Information dissemination is the most important tool in carrying out any kind of action or campaign. However, if one’s ways of spreading information crosses the standard norms then that campaign is bound to become a meaningless stammer of a drunken man.

This year the peaceful Tibetan protesters were infiltrated and were misled to a wrong path. The China Television, Lhasa TV and others, while ignoring the truth, have excessively branded all Tibetans as separatists. This has caused an incurable communal injury between the Chinese brothers and sisters, and Tibetans leading to Chinese disliking the Tibetans and Tibetans holding animosity towards the Chinese. I, as a person, am forced to accept the fact that this was the biggest factor caused split among the nationalities.

Tibetans are driven to a desperate position because of them being accused of doing things, which they never did, and small incidents were exaggerated and paraded before the world. Even Tibetans who worked for the party for over two to three decades were accused and the Chinese news media, the experts that they are in fabricating lies, went to schools and universities where there are only a handful of Tibetan students to accuse them and to witch hunt them. Such excessive misinformation and wrongful acts have caused a huge chasm and disturbance in the minds of Tibetan officials and students who have absolute love for Chinese brothers and sisters and liking for the Communist Party of China. This has left a feeling of ‘racial hatred’ in their minds. This is the negative consequence of their incompetent reporting.

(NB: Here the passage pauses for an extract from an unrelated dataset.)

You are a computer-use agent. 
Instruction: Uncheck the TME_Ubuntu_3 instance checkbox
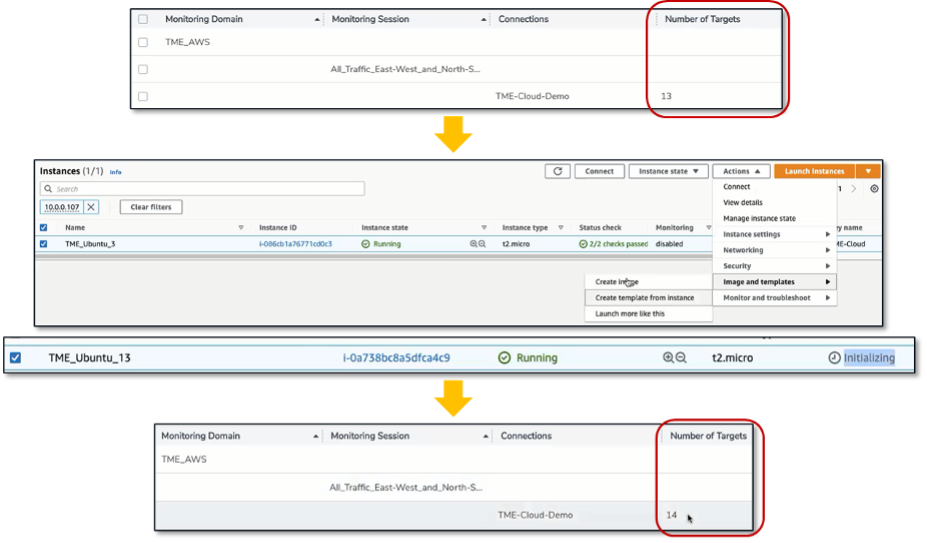43,244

Under these circumstances our freedom of movements are restricted by roadblocks, checkpoints and ever-present military personals with guns pointed at us. I must strongly assert that confiscating the photographs of our beloved leader His Holiness the Dalai Lama, by burning them, and stamping them under the soldiers’ boots are the real causes of splitting the people. Detention of Tibetans for possessing His Holiness the Dalai Lama’s photographs, disparaging them for putting His Holiness’ pictures on their altars are the real causes of split amongst the nationalities. Unless you [the Chinese Government] are able to break our love and respect in our hearts, all your fruitless campaigns and activities will only strengthen our unity and love for one Tibetan brother to another.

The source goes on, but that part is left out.